The problem » Using the records below, return exactly the lines from the one containing "This screenshot has width=798, height=536." through the last, and omit pictures.

Dataset entries »
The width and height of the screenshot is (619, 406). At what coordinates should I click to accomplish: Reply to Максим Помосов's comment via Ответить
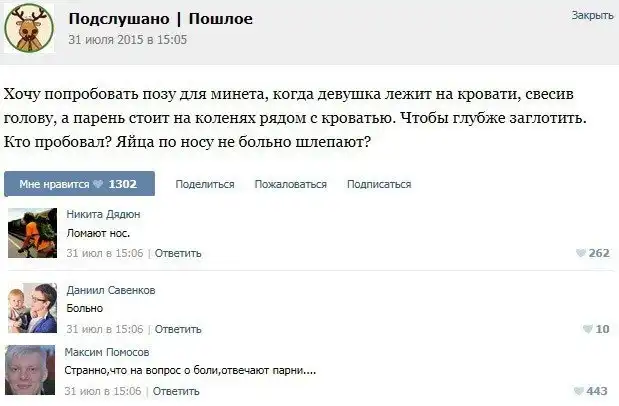coord(178,391)
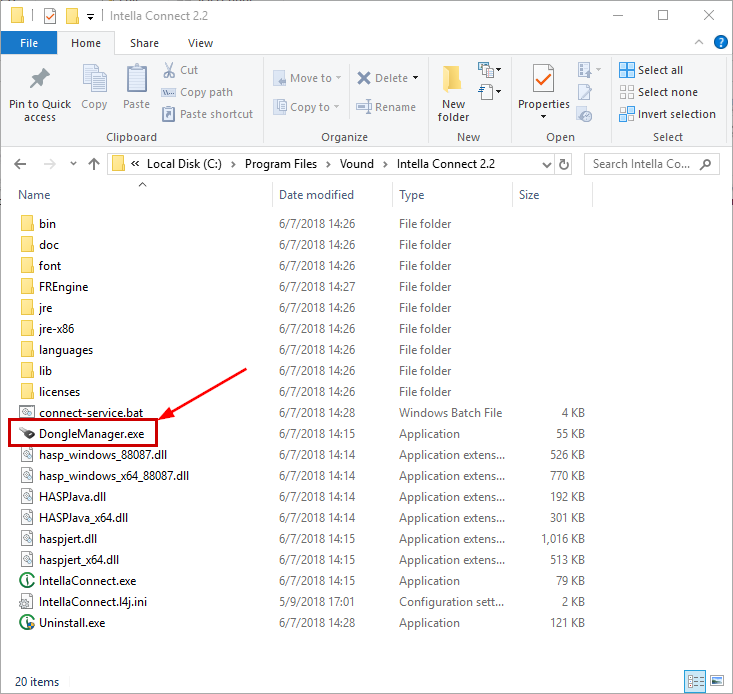Refresh the folder using address bar button
This screenshot has height=694, width=733.
click(565, 164)
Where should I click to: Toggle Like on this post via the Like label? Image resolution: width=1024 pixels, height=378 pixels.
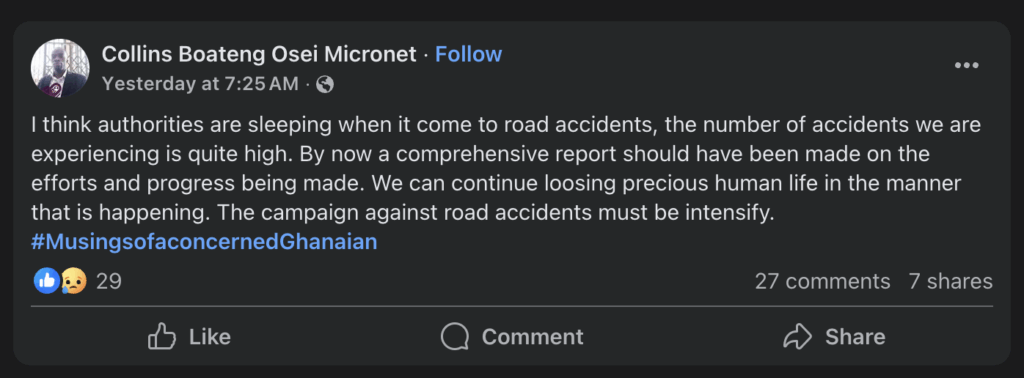210,337
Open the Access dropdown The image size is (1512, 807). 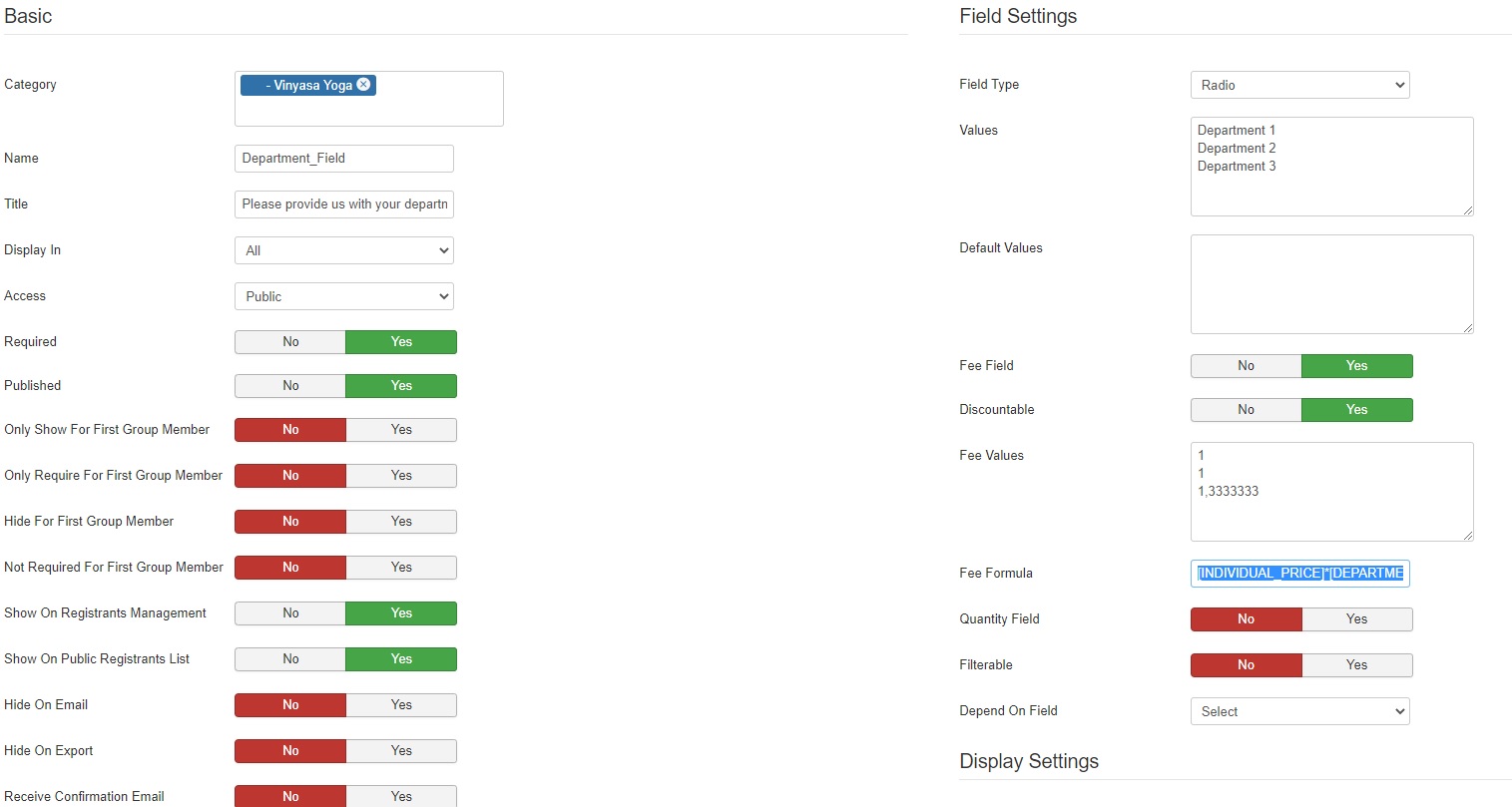click(343, 296)

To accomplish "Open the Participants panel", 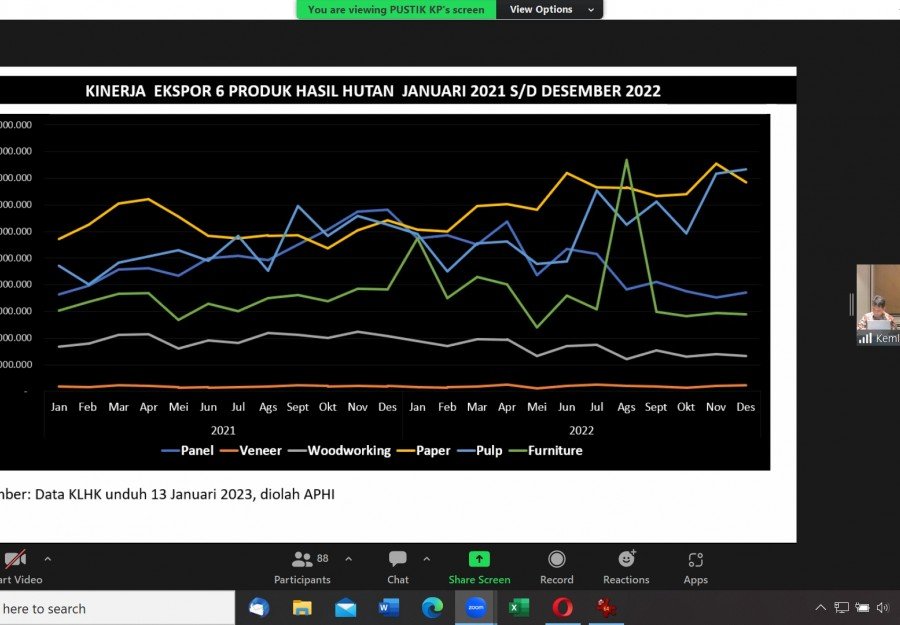I will pyautogui.click(x=302, y=566).
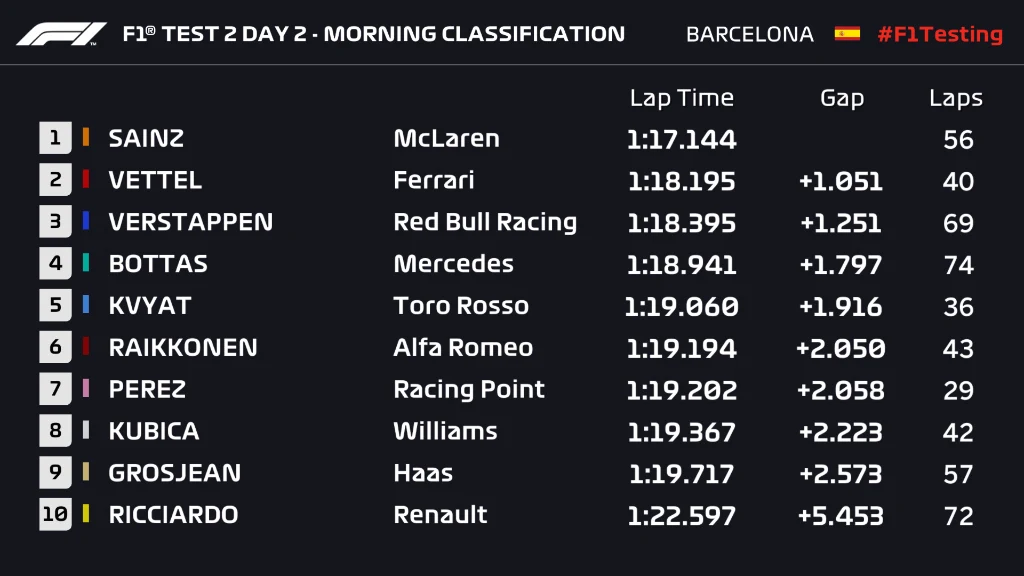The width and height of the screenshot is (1024, 576).
Task: Click the Gap column header
Action: (842, 98)
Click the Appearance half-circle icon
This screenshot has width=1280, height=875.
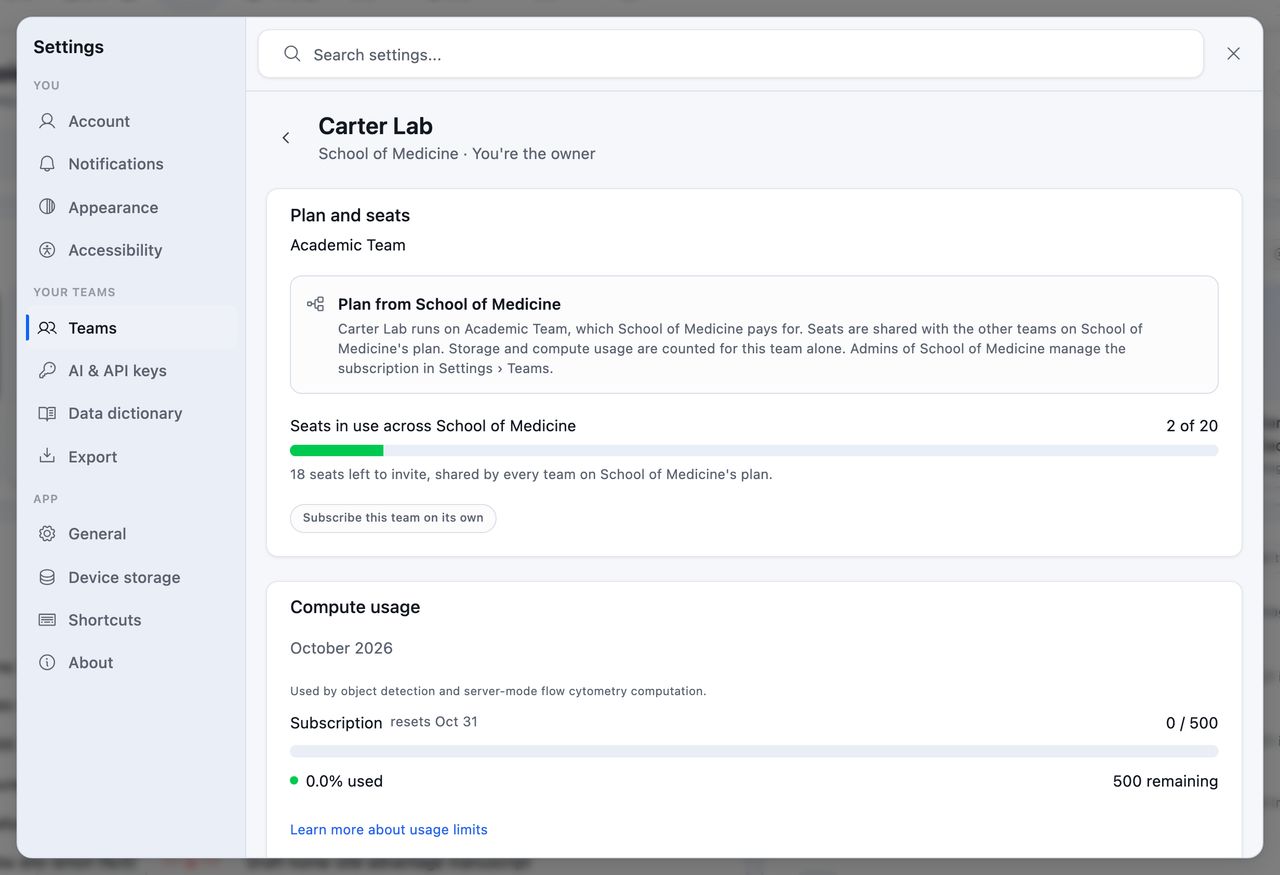(x=47, y=207)
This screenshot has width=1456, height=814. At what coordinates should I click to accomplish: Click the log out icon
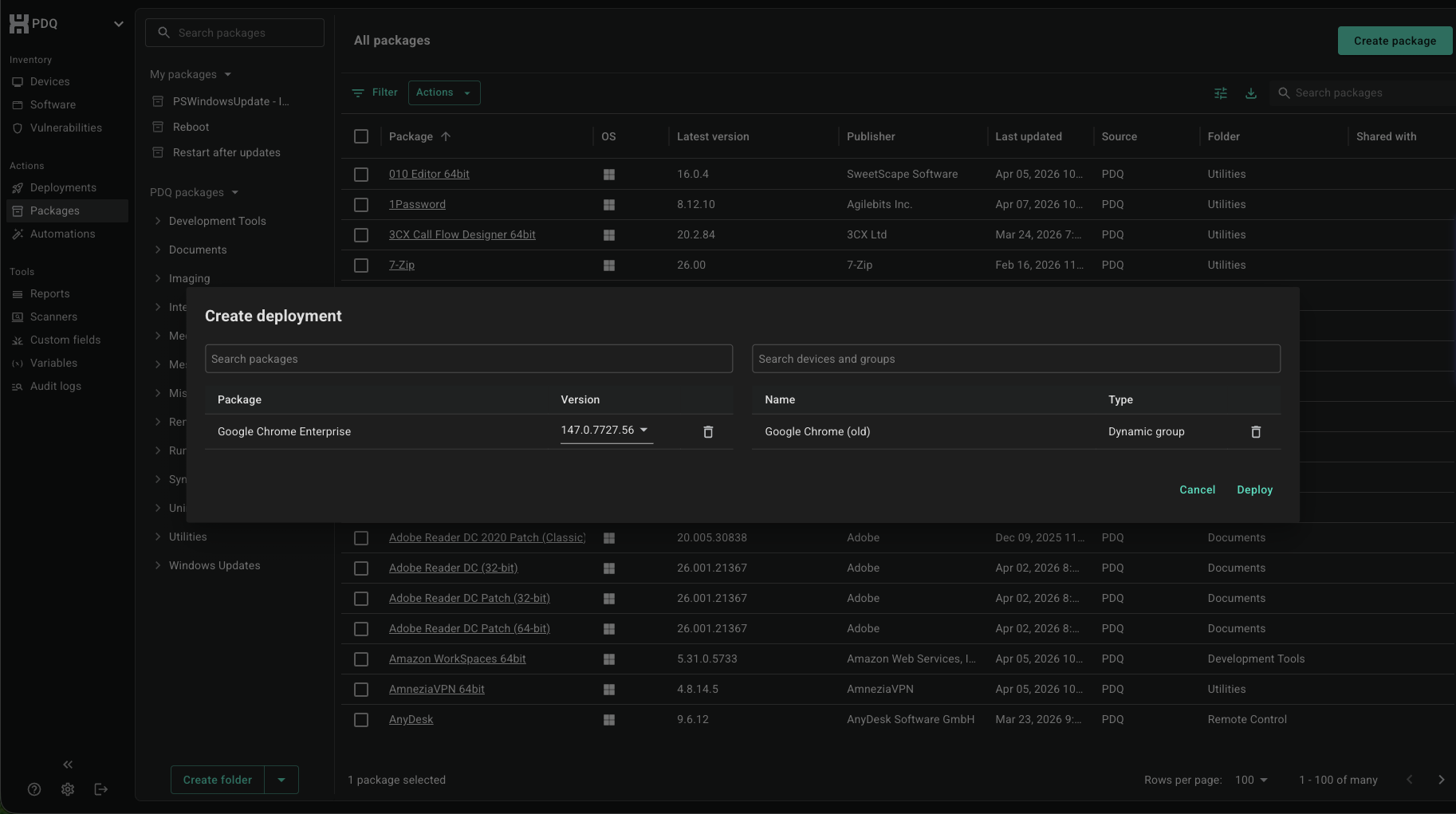tap(101, 789)
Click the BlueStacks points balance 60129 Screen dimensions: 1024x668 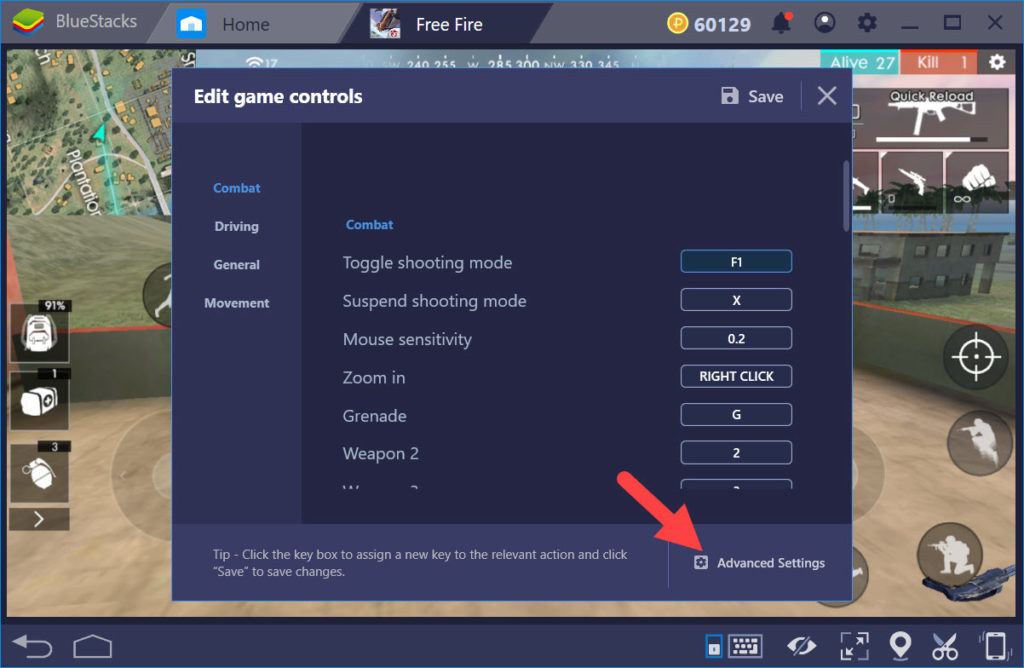point(711,22)
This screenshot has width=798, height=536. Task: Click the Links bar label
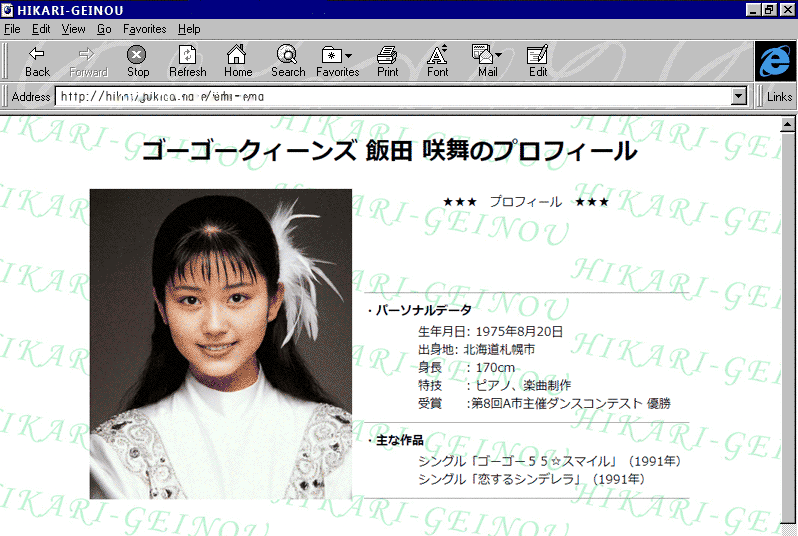[780, 97]
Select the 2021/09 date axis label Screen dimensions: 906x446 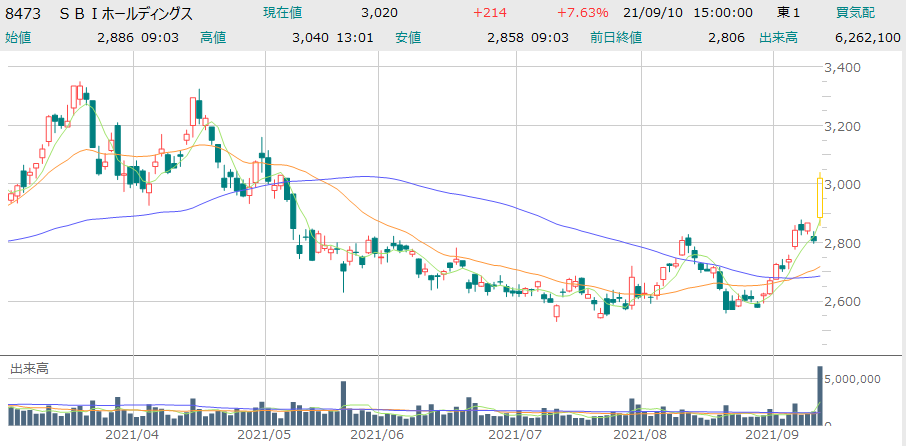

Reply to the task »
This screenshot has width=798, height=536. Task: Click the Links bar label
[780, 97]
Select the 2021/09 date axis label Screen dimensions: 906x446 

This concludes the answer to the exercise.